Thanks Maggie

Nottinghamshire and Derbyshire in the British Midlands make up one of the largest former coalfield areas in the UK. The consecutive closure of coal mines throughout the 1980’s and 90’s profoundly changed Britain’s industrial landscape forever and left an industry responsible for driving Britain’s industrial revolution a shadow of its former self. Coal communities were hit hard economically and socially, while the deregulation of financial markets caused an economic revolution in other parts of the country. I began photographing the people and places of the Nottinghamshire and Derbyshire coalfields to capture culture and social life in the region three decades on from the bitter 1984-85 miners’ strike. When then prime minister Margaret Thatcher—Maggie, to the British public—closed the mines, workers protested her attempts to diminish the industry at large and deplete the union that represented it. The strike splintered the workforce, with disputes over its legality creating divisions that the government grasped on. After a yearlong struggle, the strike was lost, spelling the beginning of the end for British coal mining. In the years that followed, coal-mine closures became rampant, and unemployment in the coalfields skyrocketed.

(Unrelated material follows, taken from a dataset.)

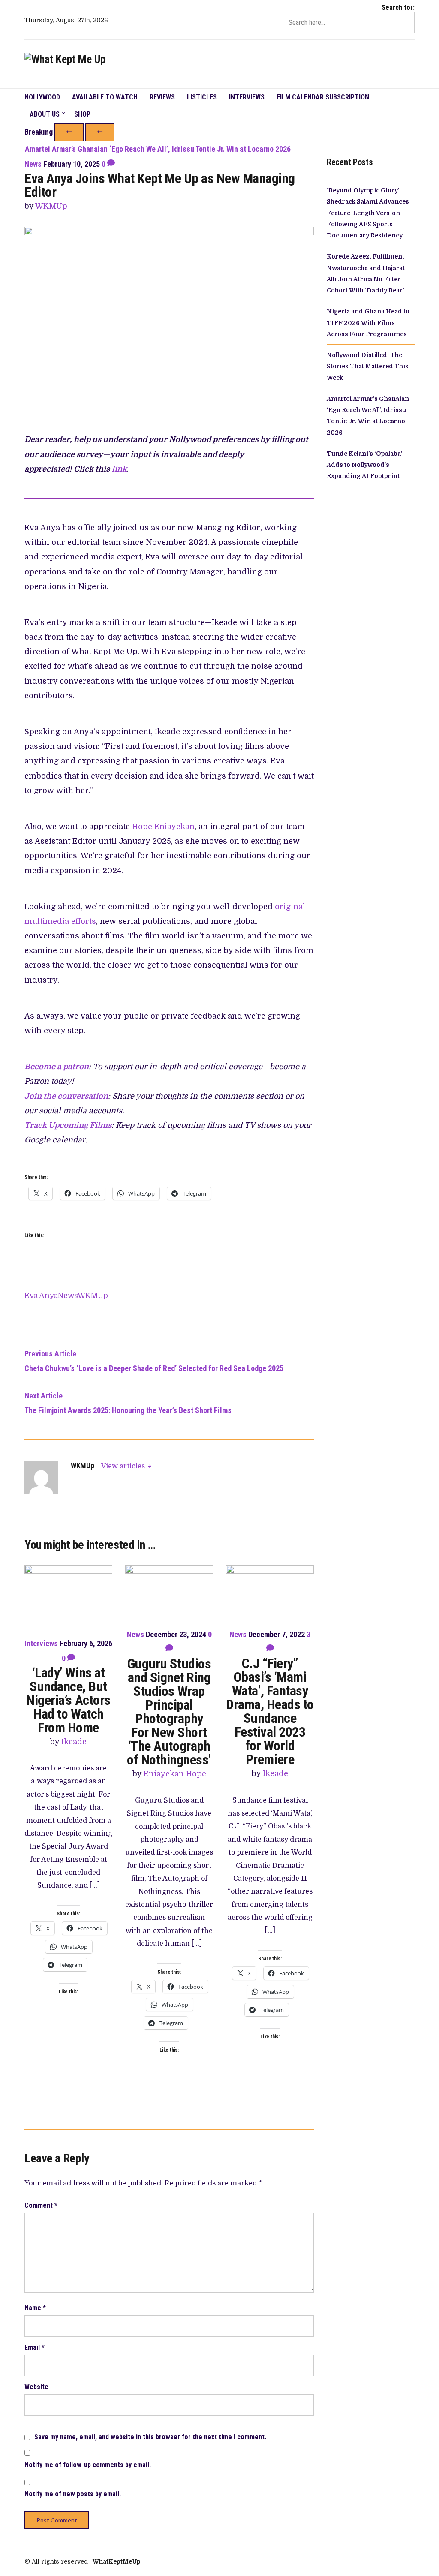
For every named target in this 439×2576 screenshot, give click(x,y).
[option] (219, 149)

Thanks Maggie is a deeply personal project that speaks of my own roots and identity. My Father worked in the mines for decades until he was made redundant by the closures; my Grandfather was a deputy at Sutton, a local colliery during his time. The work draws on the artistry and musicality of the coalfields. Music and dance were a major component of mining culture, remnants of which still exist in the miners’ welfare clubs and colliery brass bands. Rock ‘n’ Roll culture was embraced by British working class communities in the 1950’s—today, the ex-mining generation has many Rock ‘n’ Roll fans and various tribute acts who perform in the Miner’s Welfare Clubs.

Thoresby Colliery, the last coal mine in Nottinghamshire closed in 2015, bringing to an end 900 years of mining in the county. In some communities, the effects of industrial decline are still being felt as the employment opportunities the collieries offered have either not been replaced or in some cases replaced by undependable, poor quality work of the zero hour contract variety. Brightly painted colliery winding wheels mark the end of one village or the beginning of another—they serve as monuments to a thriving industrial past. Despite this, many young people growing up in the region today would not know what coal is or more lamentably, how the legacy of the colliery closures could affect their opportunity in life.

Thanks Maggie includes work created for the First Art PORTRAIT commission. First Art is an arts partnership bringing together communities within the former coalfields of North Nottinghamshire and North-East Derbyshire via a three year programme of arts projects funded by Arts Council England’s Creative People and Places fund.